* [WHAT THE TASK REQUIRES]
Retype word for word the stretch of entries below from the line that has "Suivant [button] (558, 1353)" through the line that has "Hochspannungselektronik (164, 180)", and omit the pictures.

Top of RECORDS PROVIDED

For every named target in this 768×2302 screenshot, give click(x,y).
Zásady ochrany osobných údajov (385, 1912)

Bottom of RECORDS PROVIDED
Top of RECORDS PROVIDED

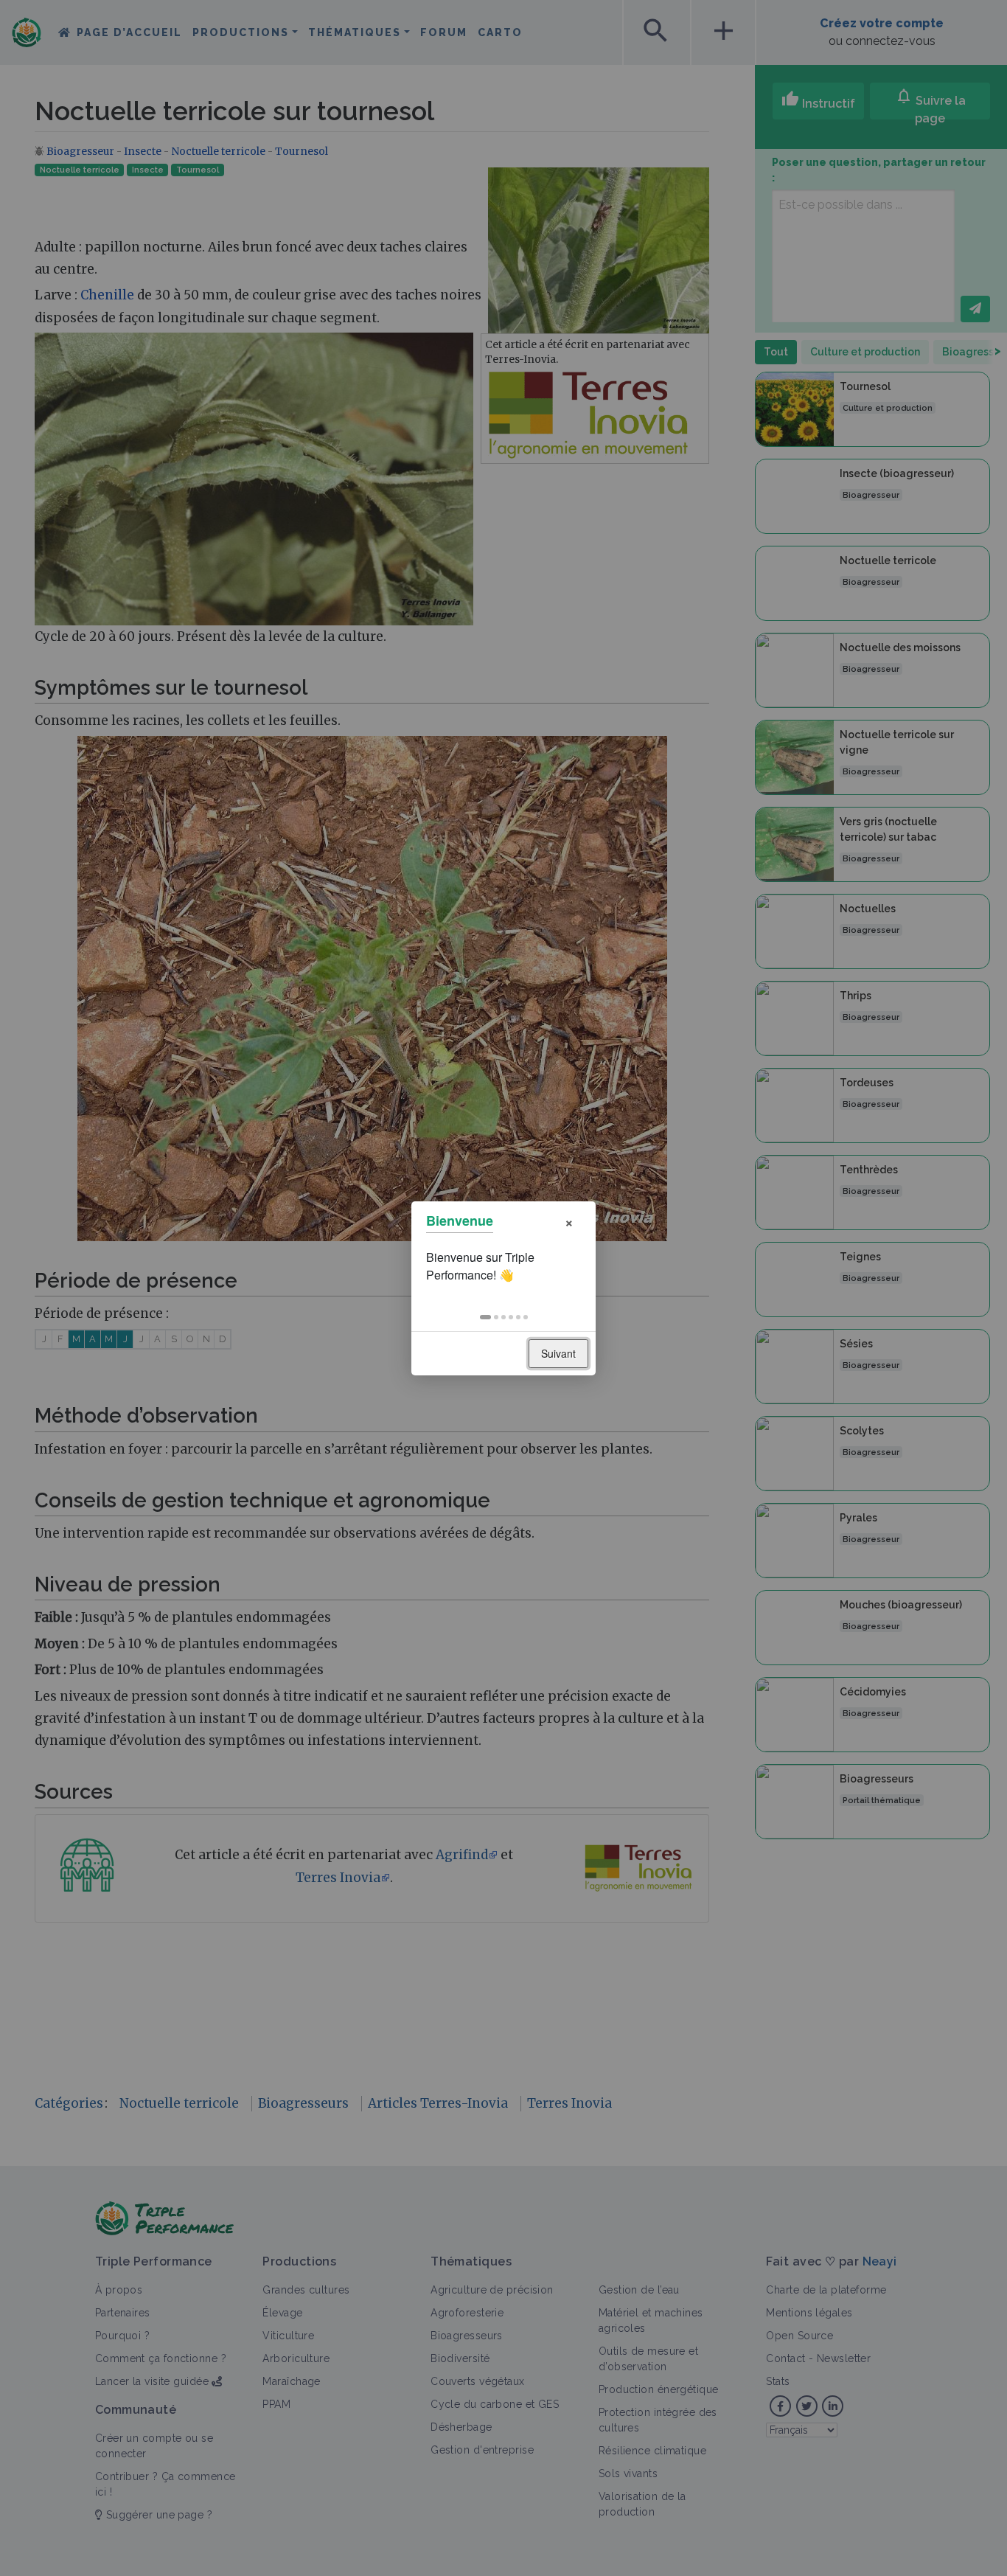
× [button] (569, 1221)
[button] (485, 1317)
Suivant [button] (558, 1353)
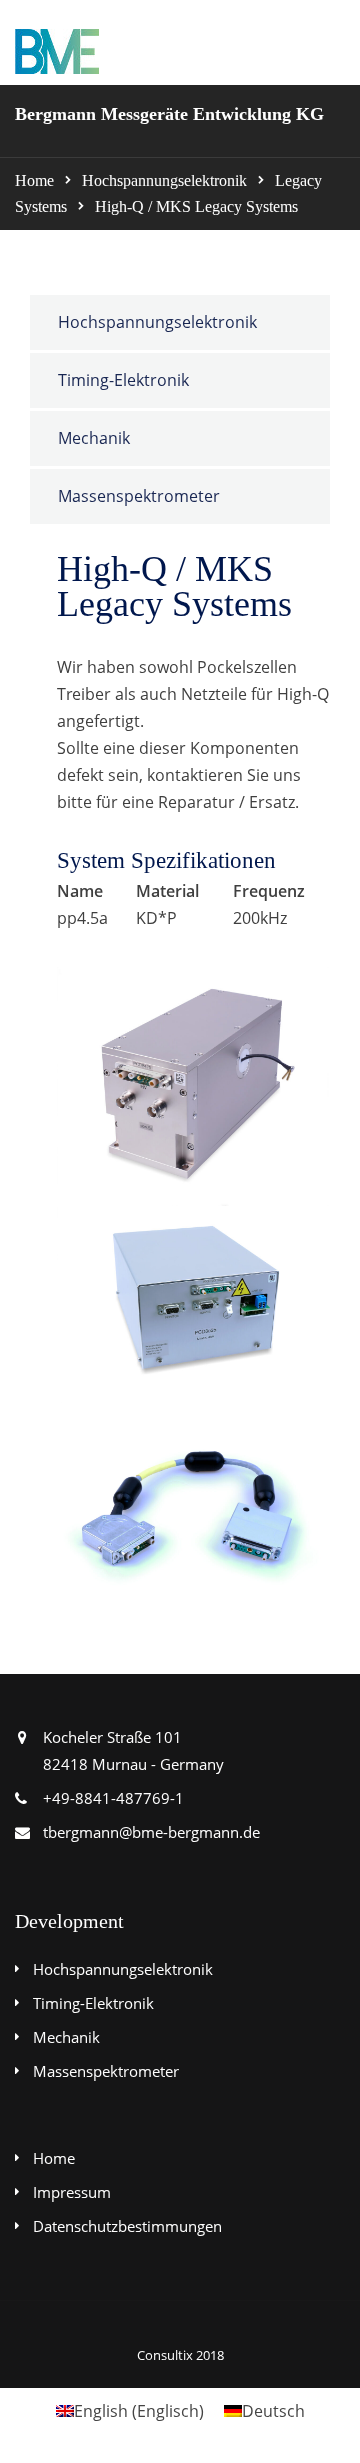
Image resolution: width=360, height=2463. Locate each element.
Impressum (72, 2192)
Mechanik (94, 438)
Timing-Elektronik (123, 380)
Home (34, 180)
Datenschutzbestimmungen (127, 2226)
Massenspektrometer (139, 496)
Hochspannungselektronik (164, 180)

Bottom of RECORDS PROVIDED
Top of RECORDS PROVIDED

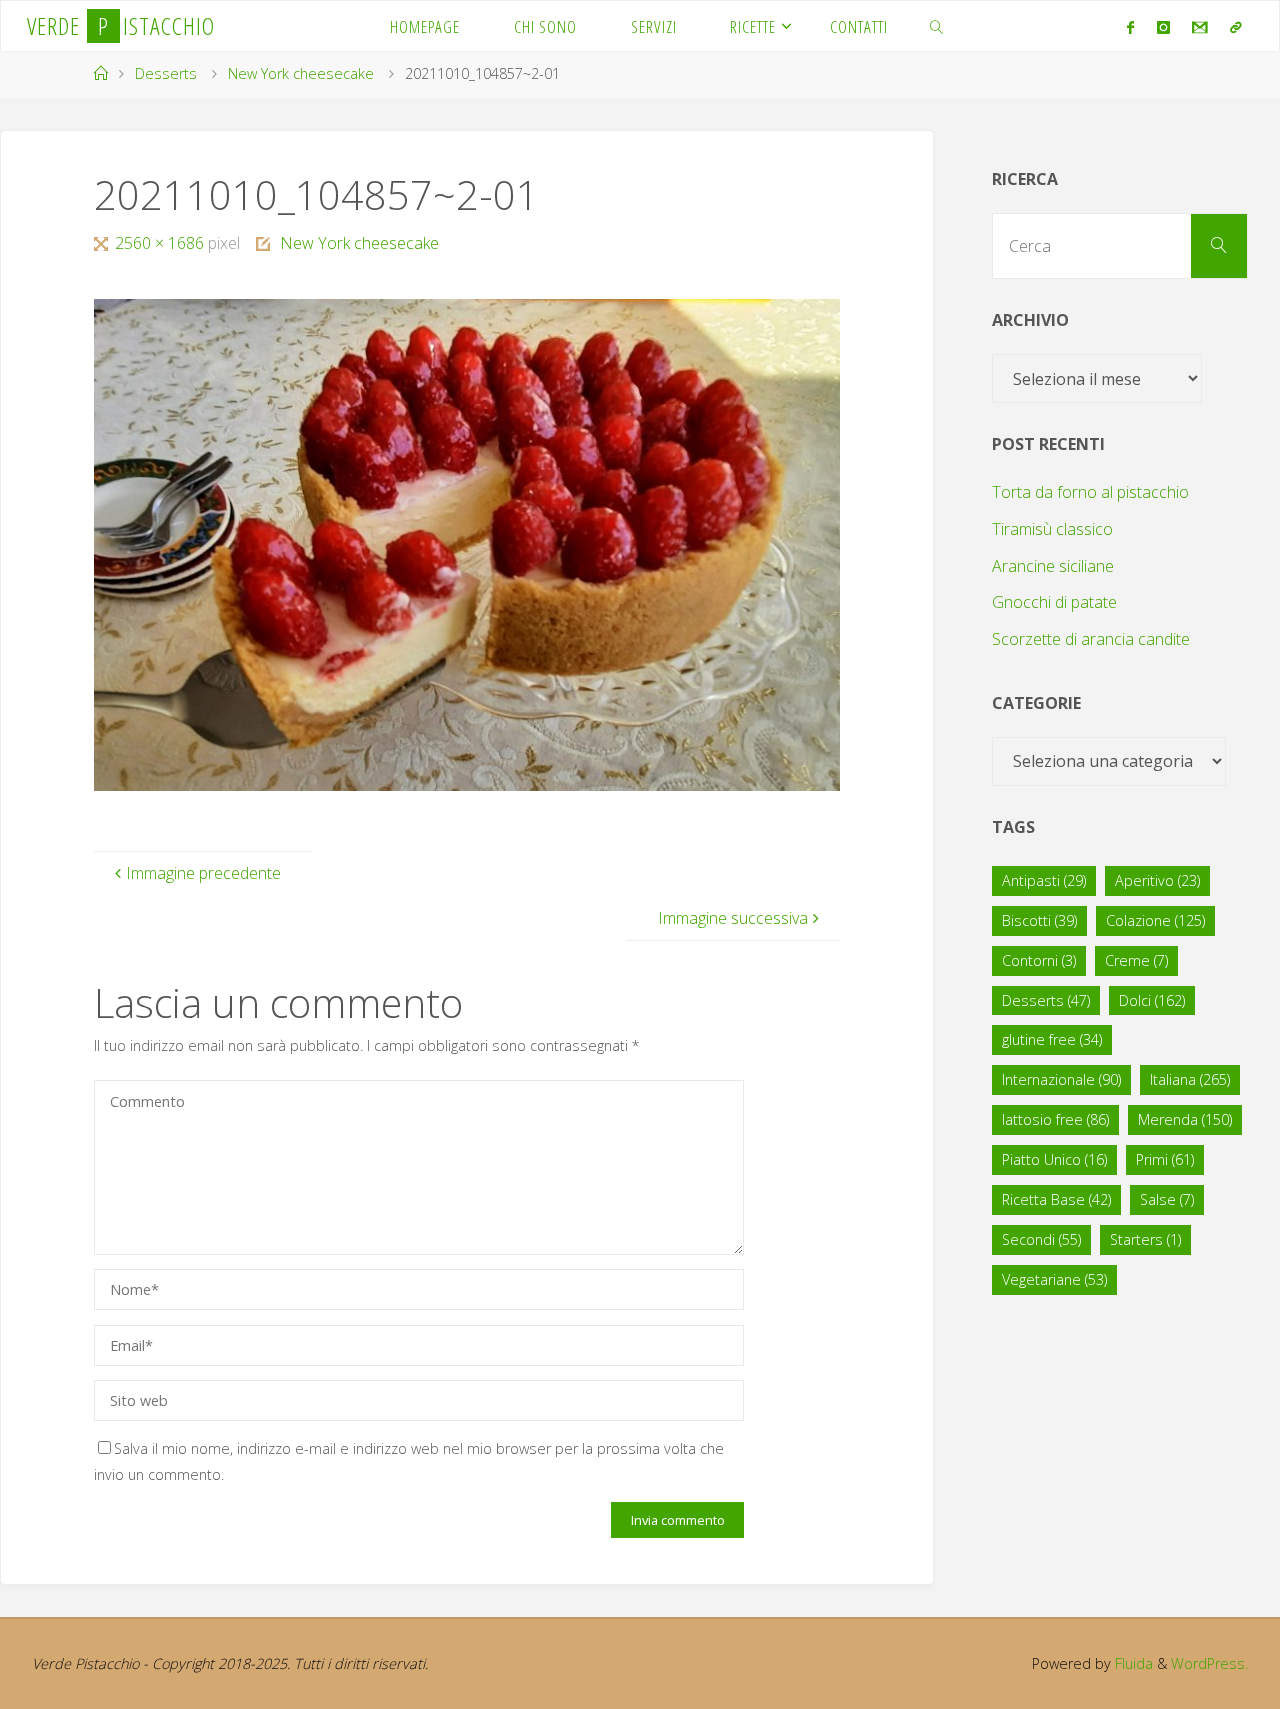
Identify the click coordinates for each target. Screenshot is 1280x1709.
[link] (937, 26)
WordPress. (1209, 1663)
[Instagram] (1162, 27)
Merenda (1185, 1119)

Bottom of RECORDS PROVIDED

* [TASK RESPONSE]
Suivant [button] (558, 1353)
Image resolution: width=360, height=2463. Locate each element.
Impressum (72, 2192)
Mechanik (94, 438)
Timing-Elektronik (123, 380)
Home (34, 180)
Datenschutzbestimmungen (127, 2226)
Massenspektrometer (139, 496)
Hochspannungselektronik (164, 180)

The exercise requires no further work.